演習問題 A:
本文のうち、「親御さん、ないし友達と連れだ」で始まり「え、私は深いため息をついた。」に至るまでの部分を、一字一句違えずに書き写せ。
演習問題 B:
本文に基づき、次の問いに答えよ。
(i) 志望する専攻の公開講座で講師を務めたのは誰か。
(ii) 筆者はオープンキャンパスに何を着て行ったか。
(iii) アーリントン先生が担当する特進クラスを受けられるのはどのような学生で、週に何回あるか。
━━━ 本文
オキナワンロックドリフターvol.83
志望校のオープンキャンパスに行ったものの、やはりアウェイ感は半端なかった。
親御さん、ないし友達と連れだって行く高校の制服姿の子たちの中、数年前に買ったリクルートスーツを着ている挙動不審気味な私は完全に浮いていた。
現に、「え?この人も受験するの?」とちらちらこちらを見ている高校生もいた。私はいたたまれなさもあり、一乗寺教授に会いたくてしょうがなかった。
この日のオープンキャンパスは公開講座があり、どんなことを学ぶのかと私はそれを楽しみにしていた。
志望する専攻の公開講座が始まった。
講師はケニー・アーリントン准教授。『ターミナル』という映画の、トム・ハンクス演じるビクターを目の敵にする国境警備局主任に似ている、小柄な男性だった。
どうやら、高等部でもたまに授業をしているようで、内部エスカレーターで入学するであろう高等部の制服を着た女の子たちが「イエーイ!アーリントン!」と手を振ると、「黙れ!貴様タチー」と返していた。
辛辣かつ軽妙なトークを軸としたアーリントン先生の講座はおもしろく、聞くところによると週3回あるという専攻内のトップ10のみ受けられるという特進クラスはアーリントン先生が担当とのこと。受けたい!と切に思った。
それにはこの大学に受からないと。それまでの長い道のりを考え、私は深いため息をついた。
アーリントン先生の講座が終わり、他の公開講座を受けようかなとうろちょろしていたら、一乗寺教授に偶然出会い、挨拶をした。
━━━━━━
━━━ データ一覧
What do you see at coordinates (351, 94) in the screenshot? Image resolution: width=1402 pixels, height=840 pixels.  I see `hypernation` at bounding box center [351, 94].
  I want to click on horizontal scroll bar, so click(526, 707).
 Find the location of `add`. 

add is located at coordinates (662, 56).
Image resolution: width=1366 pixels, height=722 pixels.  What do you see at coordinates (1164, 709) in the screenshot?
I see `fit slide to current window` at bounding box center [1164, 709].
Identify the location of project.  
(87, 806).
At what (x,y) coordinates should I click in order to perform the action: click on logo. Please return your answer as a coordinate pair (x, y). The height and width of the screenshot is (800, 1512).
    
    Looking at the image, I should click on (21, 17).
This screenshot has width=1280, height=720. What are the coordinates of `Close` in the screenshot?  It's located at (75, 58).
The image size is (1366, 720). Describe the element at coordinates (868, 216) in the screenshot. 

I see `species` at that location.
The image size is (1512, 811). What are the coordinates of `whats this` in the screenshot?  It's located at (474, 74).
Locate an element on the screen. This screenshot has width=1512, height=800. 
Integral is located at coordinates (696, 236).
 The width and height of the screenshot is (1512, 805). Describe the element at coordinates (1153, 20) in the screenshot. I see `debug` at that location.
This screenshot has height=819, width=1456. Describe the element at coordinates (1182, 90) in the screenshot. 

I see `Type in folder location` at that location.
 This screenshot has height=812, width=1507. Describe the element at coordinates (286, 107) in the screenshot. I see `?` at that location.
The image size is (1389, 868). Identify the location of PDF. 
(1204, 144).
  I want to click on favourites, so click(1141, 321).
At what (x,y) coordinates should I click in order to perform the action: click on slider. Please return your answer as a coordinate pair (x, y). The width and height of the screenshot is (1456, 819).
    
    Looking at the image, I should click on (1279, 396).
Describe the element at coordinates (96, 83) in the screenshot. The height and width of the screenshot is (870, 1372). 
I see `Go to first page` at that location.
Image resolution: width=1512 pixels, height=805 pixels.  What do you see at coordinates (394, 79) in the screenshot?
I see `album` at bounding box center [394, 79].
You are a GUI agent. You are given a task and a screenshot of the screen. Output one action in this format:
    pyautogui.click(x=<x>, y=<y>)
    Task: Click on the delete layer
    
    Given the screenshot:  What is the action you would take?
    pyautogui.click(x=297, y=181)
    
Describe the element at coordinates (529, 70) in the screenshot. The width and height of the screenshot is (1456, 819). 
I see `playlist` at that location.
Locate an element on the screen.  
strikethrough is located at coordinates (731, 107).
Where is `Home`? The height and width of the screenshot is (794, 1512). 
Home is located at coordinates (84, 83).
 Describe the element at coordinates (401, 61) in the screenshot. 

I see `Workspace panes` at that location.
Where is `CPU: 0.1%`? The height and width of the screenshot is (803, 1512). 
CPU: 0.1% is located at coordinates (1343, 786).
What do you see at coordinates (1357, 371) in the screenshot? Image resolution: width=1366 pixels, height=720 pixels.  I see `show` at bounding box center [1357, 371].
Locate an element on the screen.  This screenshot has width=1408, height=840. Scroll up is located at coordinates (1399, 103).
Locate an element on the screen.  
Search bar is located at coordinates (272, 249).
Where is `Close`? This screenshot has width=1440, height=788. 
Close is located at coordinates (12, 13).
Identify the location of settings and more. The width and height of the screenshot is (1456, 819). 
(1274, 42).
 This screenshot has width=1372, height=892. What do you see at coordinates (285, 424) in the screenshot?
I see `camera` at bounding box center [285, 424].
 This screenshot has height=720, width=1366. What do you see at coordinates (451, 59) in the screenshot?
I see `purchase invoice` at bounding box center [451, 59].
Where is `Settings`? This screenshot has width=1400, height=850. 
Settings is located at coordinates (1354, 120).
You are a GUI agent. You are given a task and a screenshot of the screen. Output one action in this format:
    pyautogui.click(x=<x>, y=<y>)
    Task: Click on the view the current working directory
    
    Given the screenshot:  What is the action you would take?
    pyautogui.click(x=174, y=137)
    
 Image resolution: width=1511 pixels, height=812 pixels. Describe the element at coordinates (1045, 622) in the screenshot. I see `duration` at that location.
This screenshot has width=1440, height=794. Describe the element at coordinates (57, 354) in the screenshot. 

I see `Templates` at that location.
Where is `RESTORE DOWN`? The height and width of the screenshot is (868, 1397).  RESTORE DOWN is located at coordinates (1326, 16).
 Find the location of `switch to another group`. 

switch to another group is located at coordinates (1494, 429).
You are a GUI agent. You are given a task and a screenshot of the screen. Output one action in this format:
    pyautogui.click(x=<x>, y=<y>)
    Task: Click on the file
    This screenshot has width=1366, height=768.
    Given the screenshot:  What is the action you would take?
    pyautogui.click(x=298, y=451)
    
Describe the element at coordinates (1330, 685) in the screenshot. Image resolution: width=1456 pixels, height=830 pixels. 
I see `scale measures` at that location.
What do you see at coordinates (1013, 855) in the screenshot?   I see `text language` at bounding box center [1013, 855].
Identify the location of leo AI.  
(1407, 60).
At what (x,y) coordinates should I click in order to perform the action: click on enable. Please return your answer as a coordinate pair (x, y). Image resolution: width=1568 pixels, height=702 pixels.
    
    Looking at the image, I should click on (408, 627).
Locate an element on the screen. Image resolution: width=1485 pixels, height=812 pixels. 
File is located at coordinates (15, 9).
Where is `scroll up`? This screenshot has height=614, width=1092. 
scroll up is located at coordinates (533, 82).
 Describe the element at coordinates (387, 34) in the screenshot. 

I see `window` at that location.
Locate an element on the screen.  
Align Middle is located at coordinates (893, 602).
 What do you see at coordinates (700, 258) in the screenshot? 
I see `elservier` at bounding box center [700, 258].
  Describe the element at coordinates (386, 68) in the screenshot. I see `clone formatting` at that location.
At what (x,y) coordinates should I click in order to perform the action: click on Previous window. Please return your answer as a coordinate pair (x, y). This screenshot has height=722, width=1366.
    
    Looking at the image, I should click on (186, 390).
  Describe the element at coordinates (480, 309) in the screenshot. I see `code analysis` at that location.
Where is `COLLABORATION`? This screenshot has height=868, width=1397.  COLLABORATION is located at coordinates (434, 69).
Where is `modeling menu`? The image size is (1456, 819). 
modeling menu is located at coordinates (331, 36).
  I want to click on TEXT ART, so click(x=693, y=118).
━━━━━━
解答欄 A:
親御さん、ないし友達と連れだって行く高校の制服姿の子たちの中、数年前に買ったリクルートスーツを着ている挙動不審気味な私は完全に浮いていた。
現に、「え?この人も受験するの?」とちらちらこちらを見ている高校生もいた。私はいたたまれなさもあり、一乗寺教授に会いたくてしょうがなかった。
この日のオープンキャンパスは公開講座があり、どんなことを学ぶのかと私はそれを楽しみにしていた。
志望する専攻の公開講座が始まった。
講師はケニー・アーリントン准教授。『ターミナル』という映画の、トム・ハンクス演じるビクターを目の敵にする国境警備局主任に似ている、小柄な男性だった。
どうやら、高等部でもたまに授業をしているようで、内部エスカレーターで入学するであろう高等部の制服を着た女の子たちが「イエーイ!アーリントン!」と手を振ると、「黙れ!貴様タチー」と返していた。
辛辣かつ軽妙なトークを軸としたアーリントン先生の講座はおもしろく、聞くところによると週3回あるという専攻内のトップ10のみ受けられるという特進クラスはアーリントン先生が担当とのこと。受けたい!と切に思った。
それにはこの大学に受からないと。それまでの長い道のりを考え、私は深いため息をついた。

解答欄 B:
(i) ケニー・アーリントン准教授
(ii) 数年前に買ったリクルートスーツ
(iii) 専攻内のトップ10のみが受けられ、週3回ある。